EXERCISE PROMPT
The exercise asks you to copy every line below in which "Given" appears.

☆ ☆ ☆ ☆ ☆

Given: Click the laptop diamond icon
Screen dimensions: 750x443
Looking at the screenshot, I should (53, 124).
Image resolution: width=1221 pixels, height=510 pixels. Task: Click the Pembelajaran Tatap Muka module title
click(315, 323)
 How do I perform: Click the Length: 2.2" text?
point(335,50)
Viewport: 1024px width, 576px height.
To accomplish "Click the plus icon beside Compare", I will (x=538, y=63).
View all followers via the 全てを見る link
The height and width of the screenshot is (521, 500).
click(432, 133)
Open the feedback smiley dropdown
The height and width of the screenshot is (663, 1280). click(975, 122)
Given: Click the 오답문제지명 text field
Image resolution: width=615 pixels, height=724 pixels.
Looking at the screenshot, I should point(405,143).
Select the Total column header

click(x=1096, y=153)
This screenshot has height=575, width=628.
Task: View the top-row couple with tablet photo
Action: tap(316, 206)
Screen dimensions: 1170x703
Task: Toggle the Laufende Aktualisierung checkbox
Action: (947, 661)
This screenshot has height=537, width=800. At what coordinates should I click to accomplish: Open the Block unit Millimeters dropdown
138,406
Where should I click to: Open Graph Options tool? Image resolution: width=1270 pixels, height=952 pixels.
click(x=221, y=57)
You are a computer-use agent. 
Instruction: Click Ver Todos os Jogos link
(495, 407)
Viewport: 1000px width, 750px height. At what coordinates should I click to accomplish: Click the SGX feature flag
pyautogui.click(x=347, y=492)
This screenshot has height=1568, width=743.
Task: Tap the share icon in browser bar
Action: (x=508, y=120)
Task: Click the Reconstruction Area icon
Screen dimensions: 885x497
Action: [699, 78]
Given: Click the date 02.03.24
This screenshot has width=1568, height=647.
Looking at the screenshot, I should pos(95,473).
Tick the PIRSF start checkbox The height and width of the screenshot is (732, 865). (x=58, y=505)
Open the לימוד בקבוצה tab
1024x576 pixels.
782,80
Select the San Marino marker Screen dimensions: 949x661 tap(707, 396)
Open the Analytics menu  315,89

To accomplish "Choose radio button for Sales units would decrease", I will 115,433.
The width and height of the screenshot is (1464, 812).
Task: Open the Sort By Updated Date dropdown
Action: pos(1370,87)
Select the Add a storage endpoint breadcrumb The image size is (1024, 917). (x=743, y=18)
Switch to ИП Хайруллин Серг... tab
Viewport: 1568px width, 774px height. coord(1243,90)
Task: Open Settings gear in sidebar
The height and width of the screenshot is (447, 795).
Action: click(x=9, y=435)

☆ ☆ ☆ ☆ ☆

SOLUTION
Given: Click the laptop diamond icon
Given: Click the 오답문제지명 text field
Given: Click the date 02.03.24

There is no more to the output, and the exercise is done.